- LISTED RECORDS
/---

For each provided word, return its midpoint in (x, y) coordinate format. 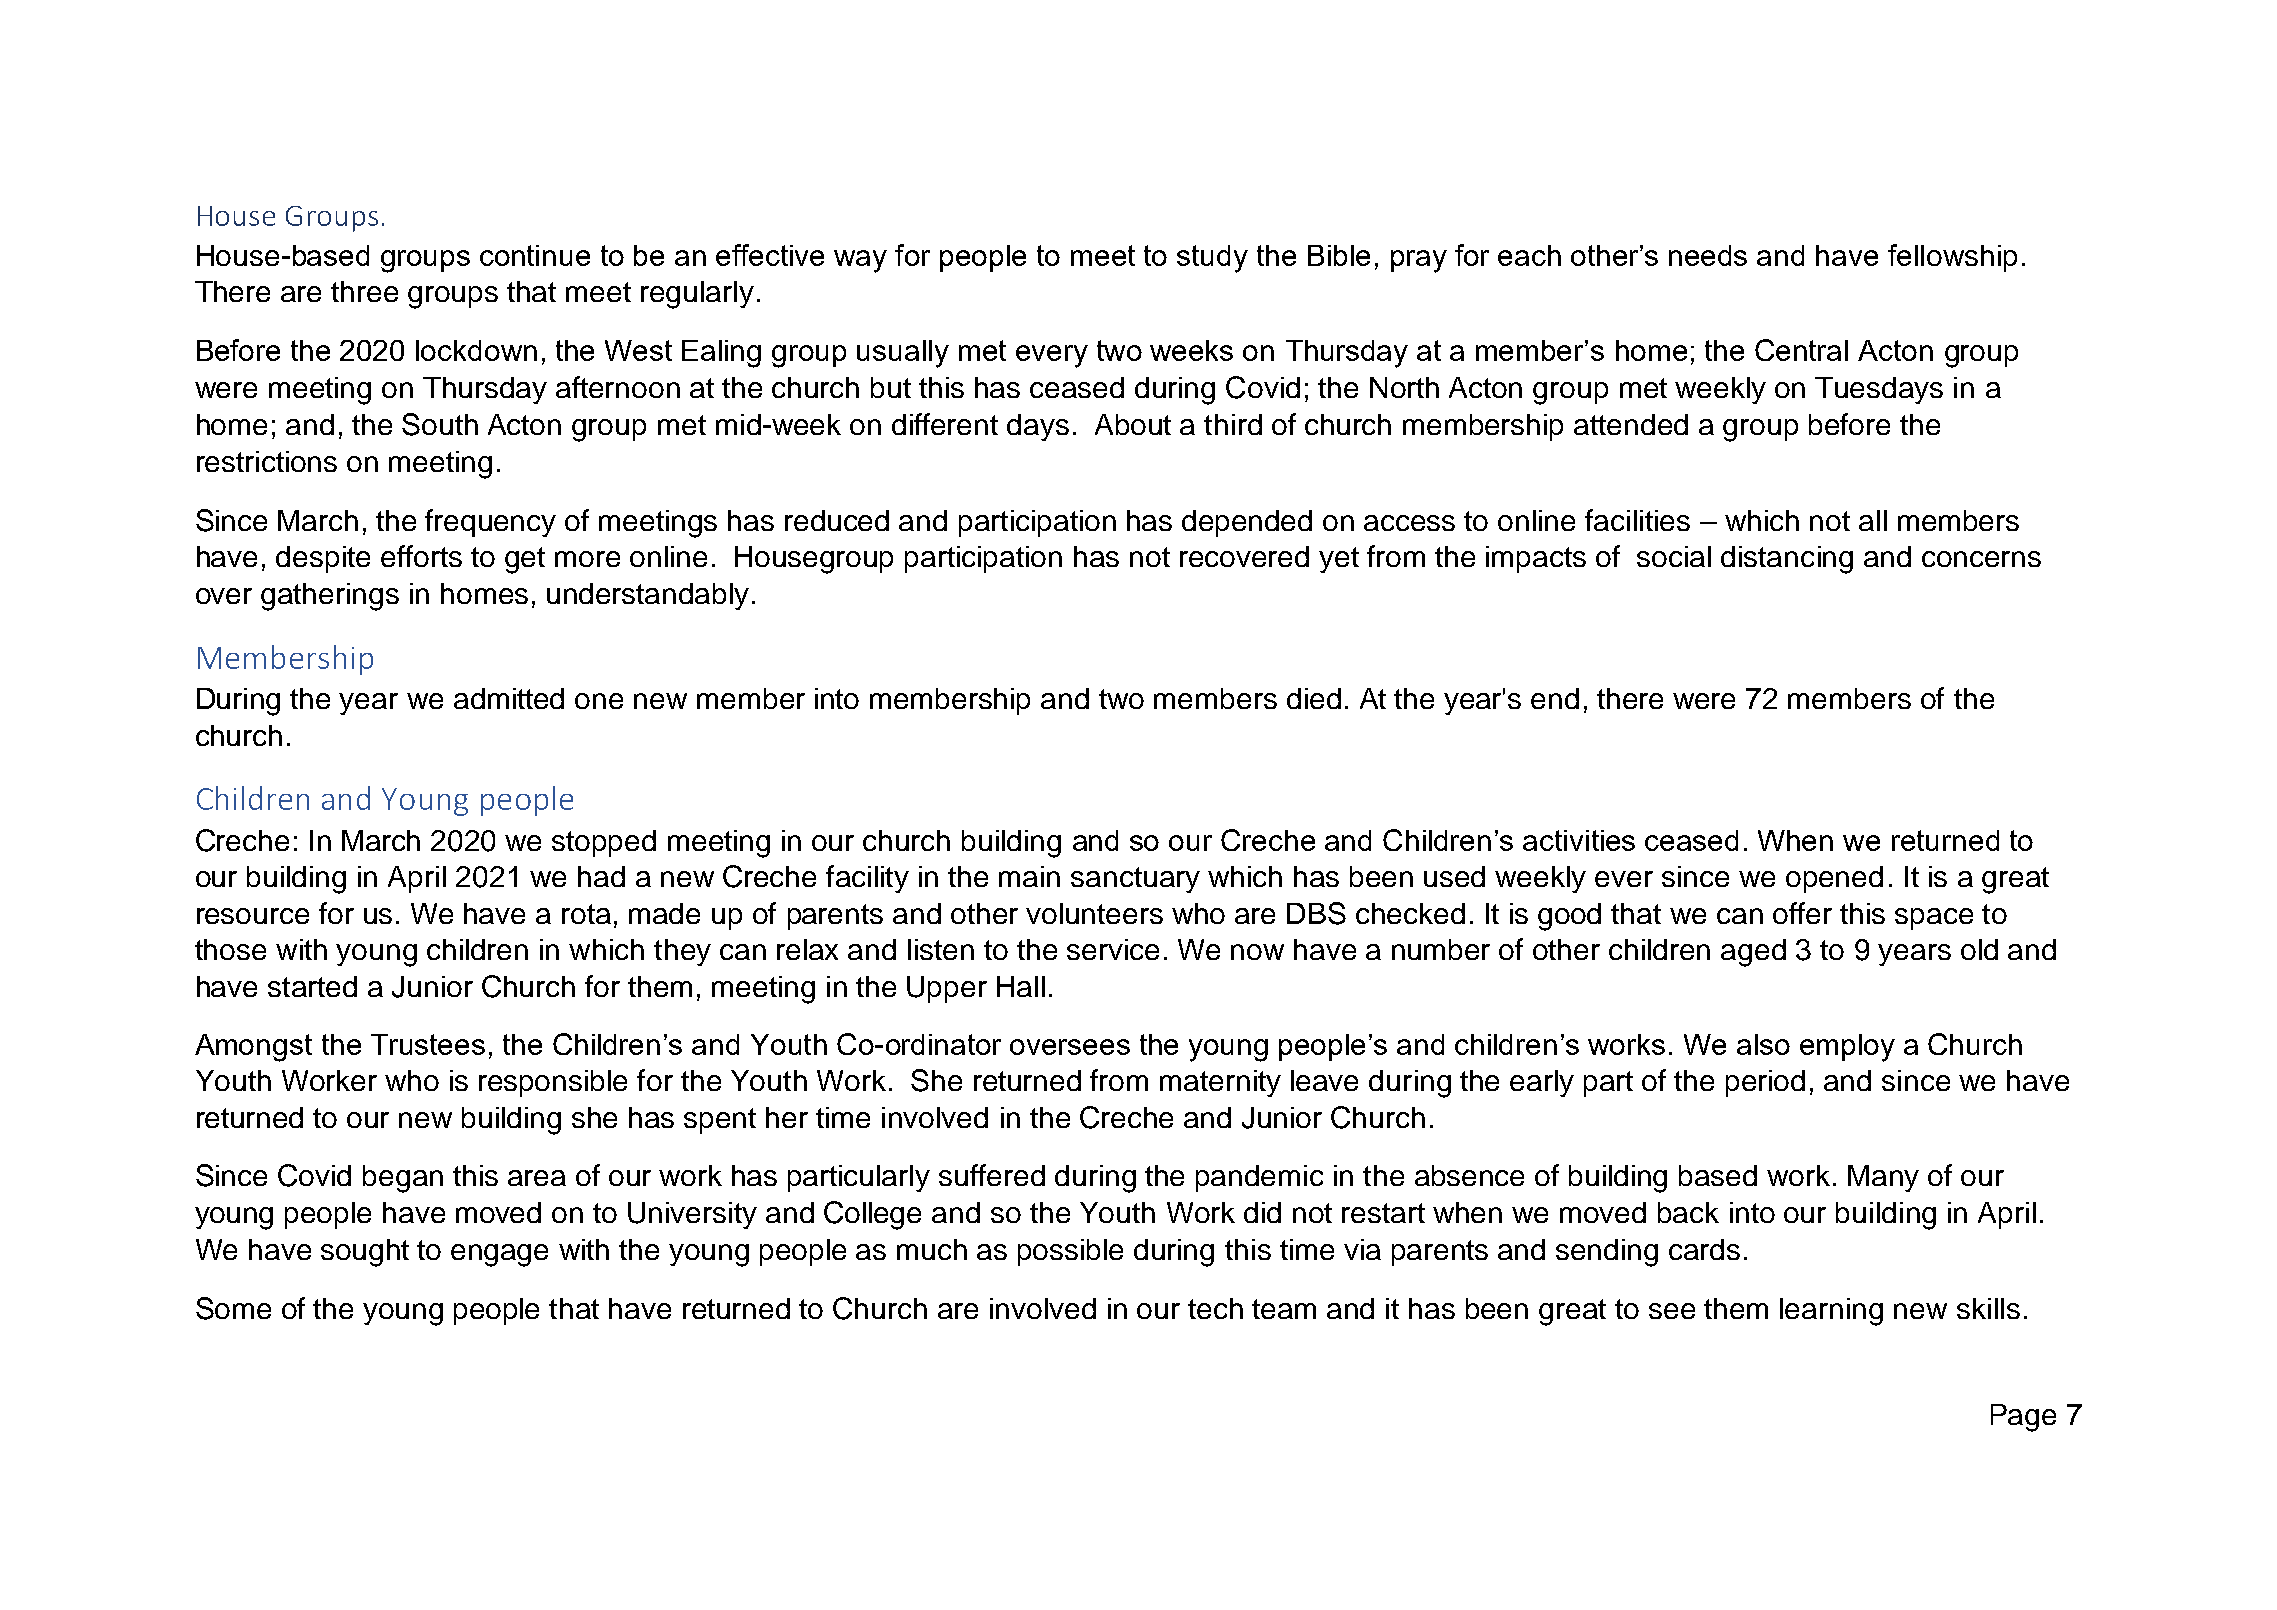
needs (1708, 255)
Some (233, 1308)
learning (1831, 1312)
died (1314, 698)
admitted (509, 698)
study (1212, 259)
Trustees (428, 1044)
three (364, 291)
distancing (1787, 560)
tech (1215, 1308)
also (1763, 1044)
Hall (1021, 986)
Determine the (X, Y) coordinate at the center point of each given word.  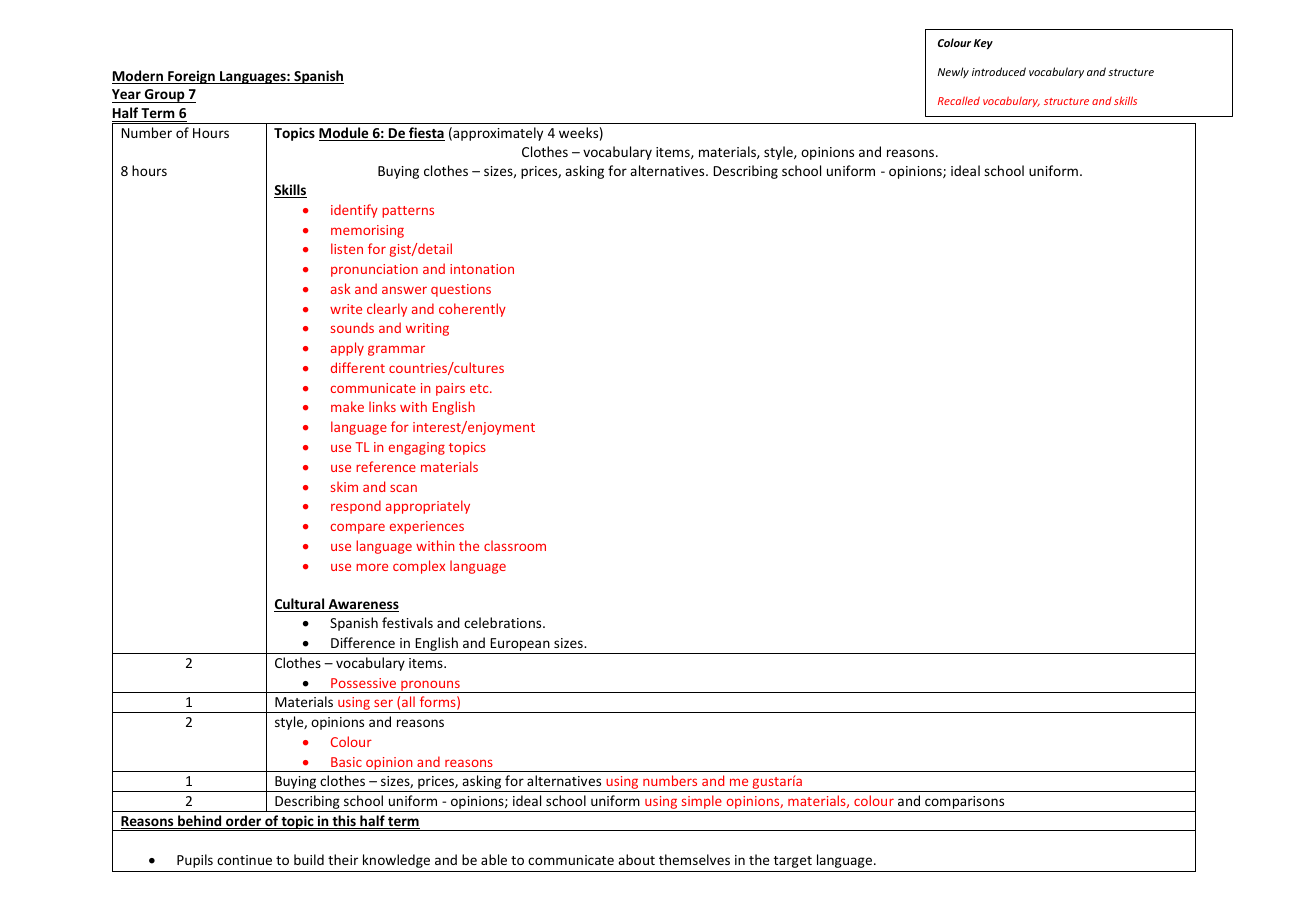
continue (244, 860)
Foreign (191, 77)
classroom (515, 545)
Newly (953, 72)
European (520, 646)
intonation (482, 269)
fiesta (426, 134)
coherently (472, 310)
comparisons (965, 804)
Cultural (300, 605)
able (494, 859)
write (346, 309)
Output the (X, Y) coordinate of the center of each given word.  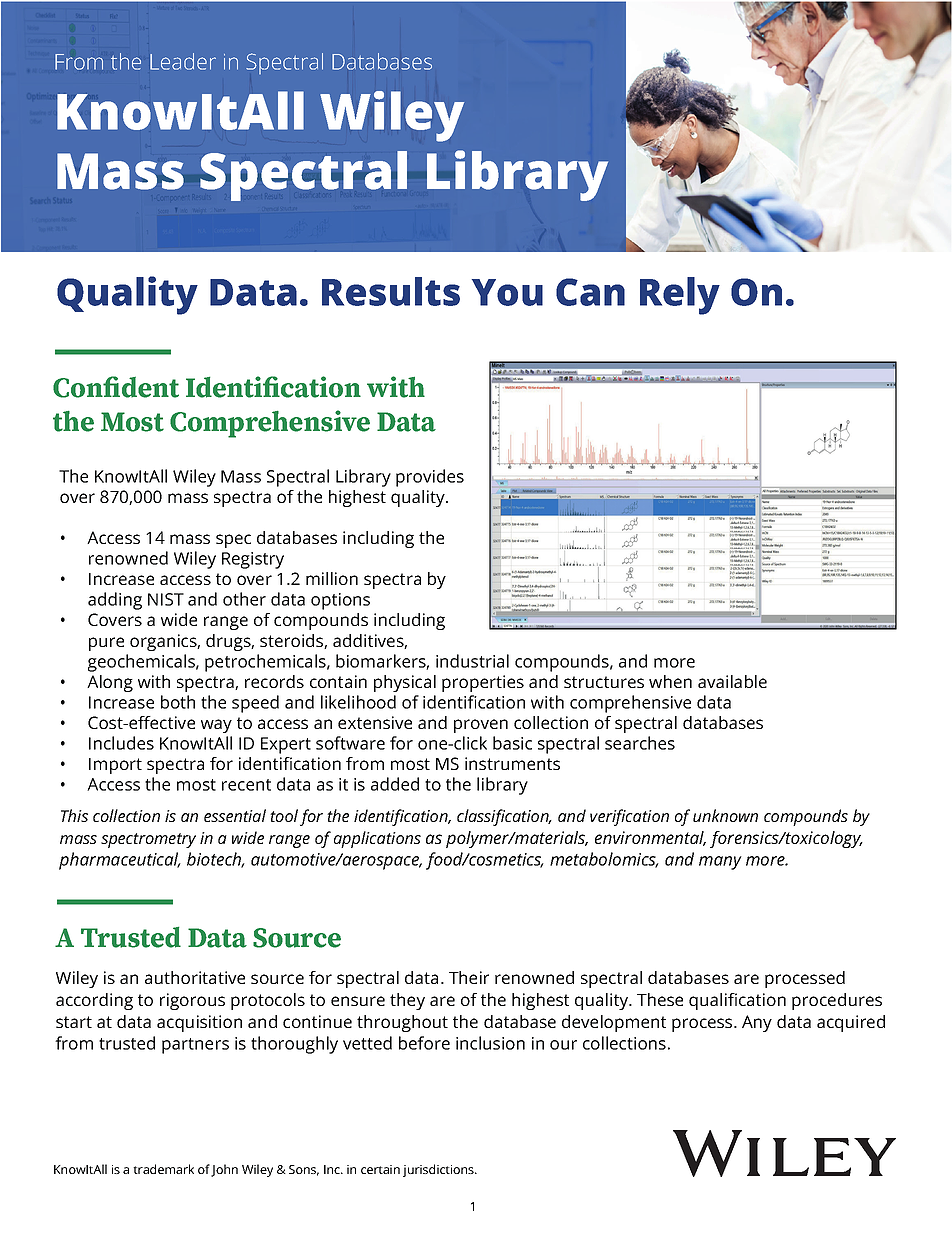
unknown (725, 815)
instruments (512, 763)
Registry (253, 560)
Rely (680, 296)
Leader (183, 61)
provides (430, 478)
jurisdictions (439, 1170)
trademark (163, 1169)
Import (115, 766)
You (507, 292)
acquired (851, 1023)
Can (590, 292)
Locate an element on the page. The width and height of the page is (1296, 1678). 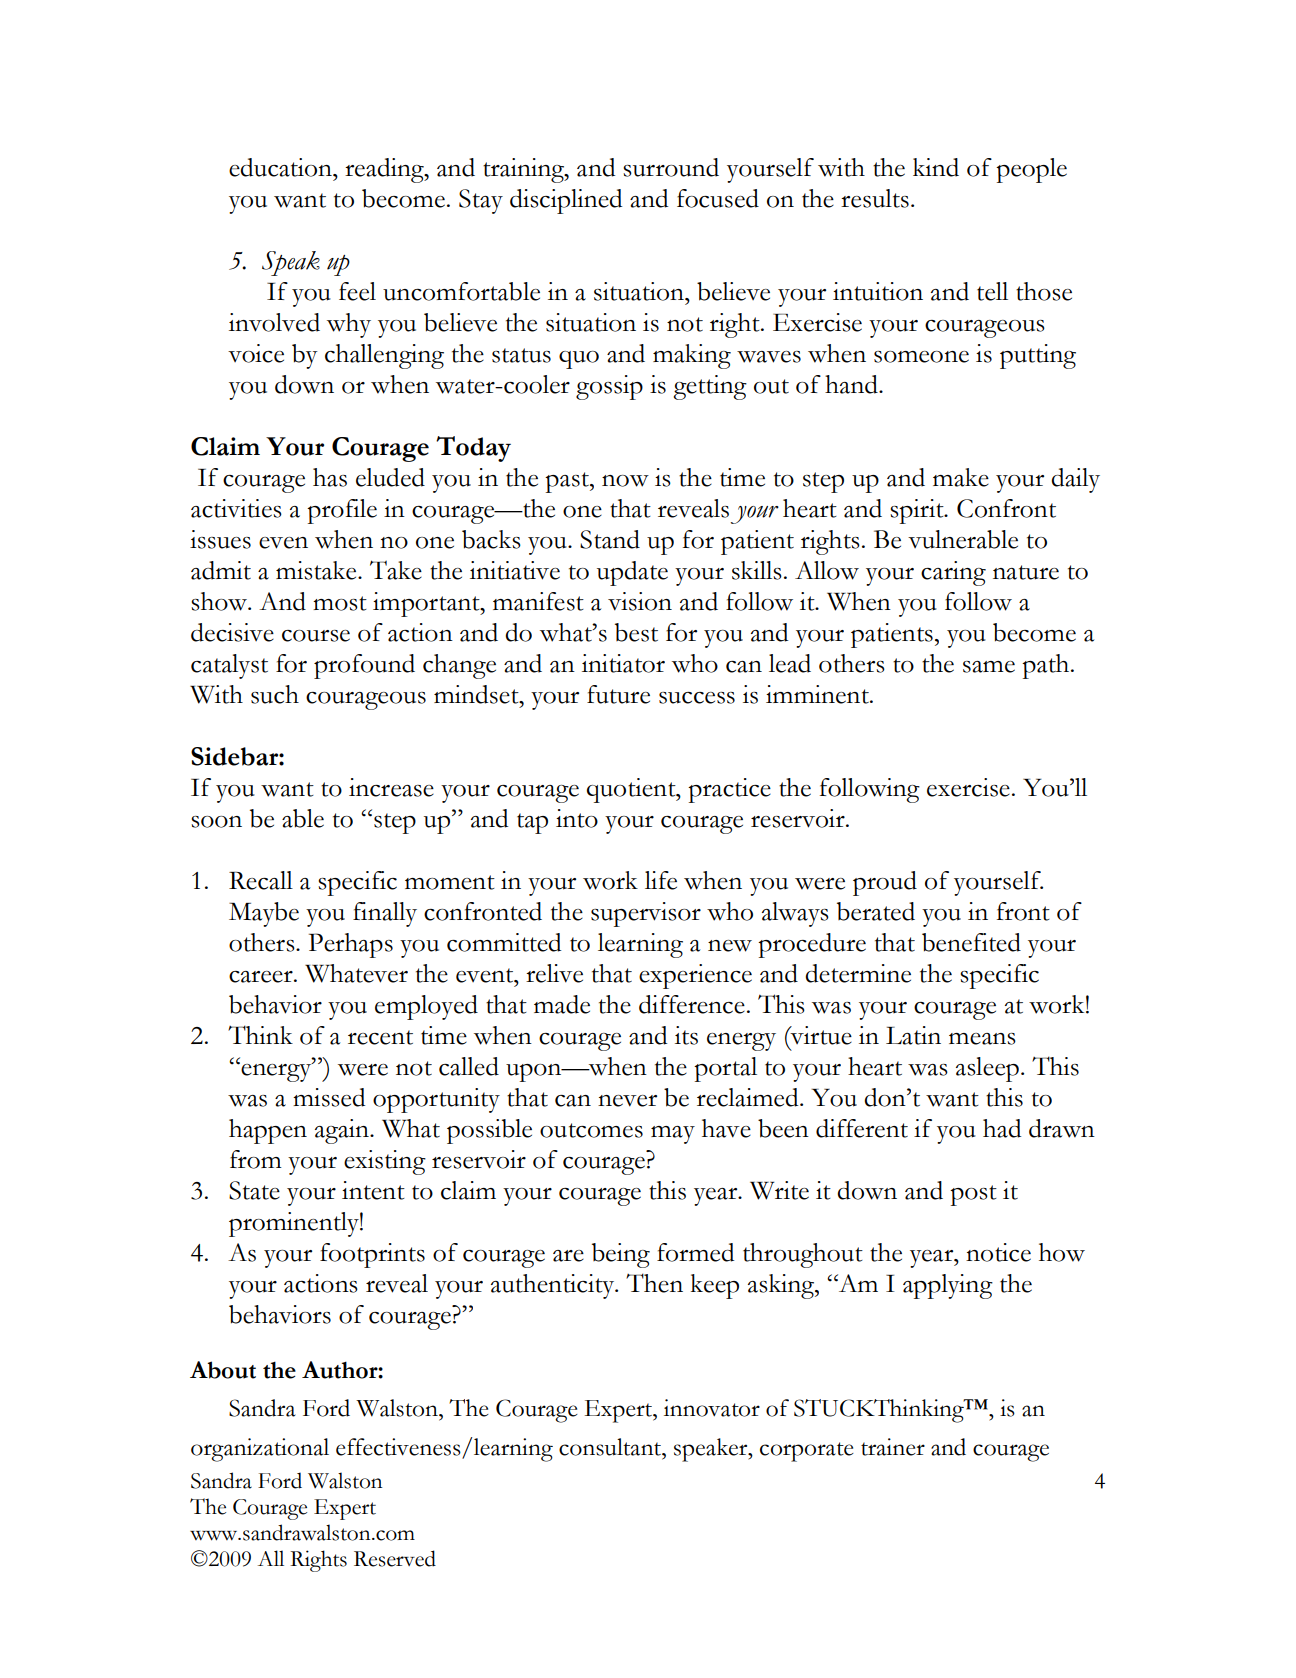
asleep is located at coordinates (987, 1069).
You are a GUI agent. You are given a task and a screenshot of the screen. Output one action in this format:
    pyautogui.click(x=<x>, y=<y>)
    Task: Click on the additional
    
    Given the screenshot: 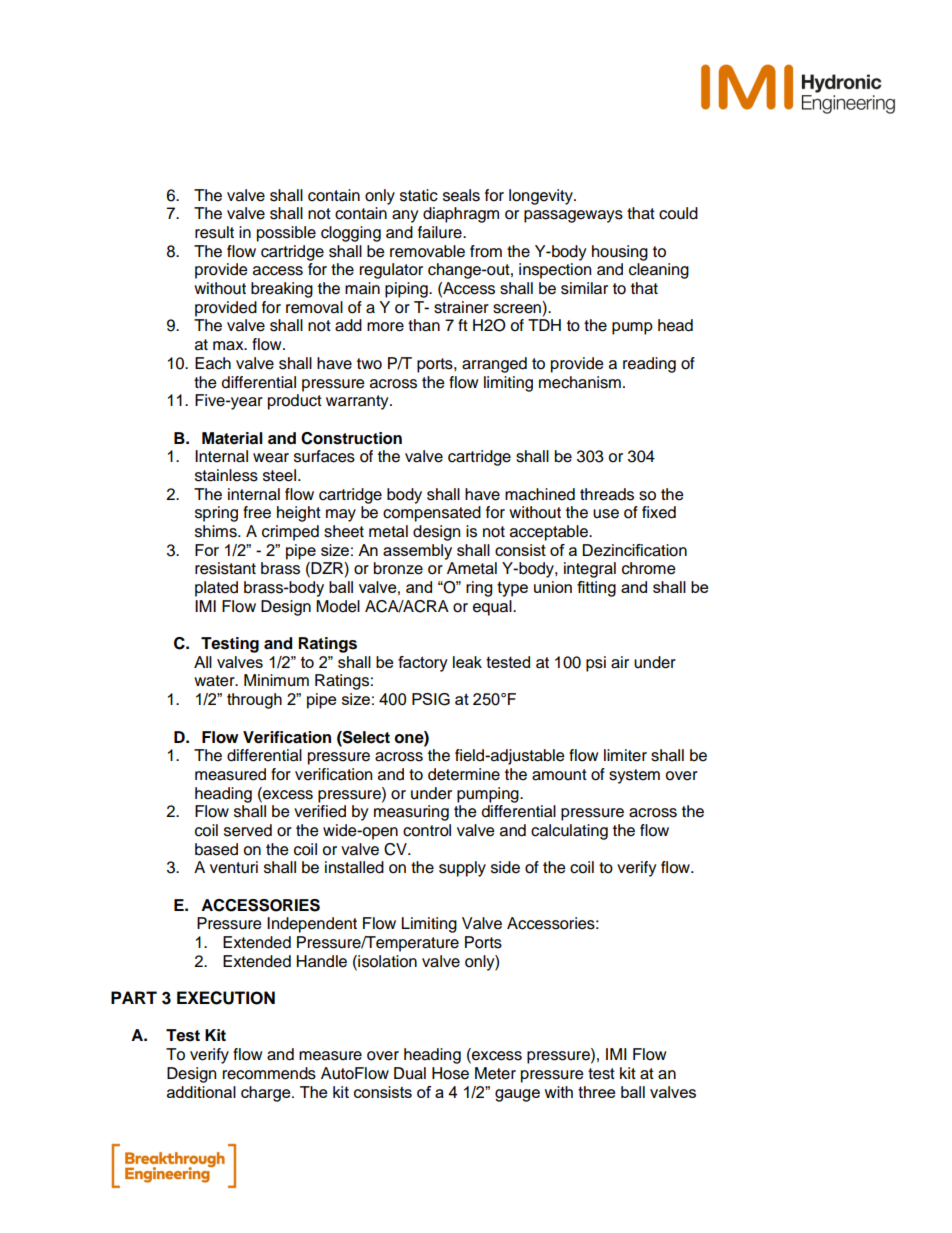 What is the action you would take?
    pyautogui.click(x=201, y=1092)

\---

- GIVEN PROBLEM
Write out the items between the line containing "acquired (851, 1023)" and the line containing "asleep is located at coordinates (987, 1069).", inclusive, leaving out the pictures.

- FULL SOLUTION
acquired (851, 1023)
Can (590, 292)
Locate an element on the page. The width and height of the page is (1296, 1678). 
asleep is located at coordinates (987, 1069).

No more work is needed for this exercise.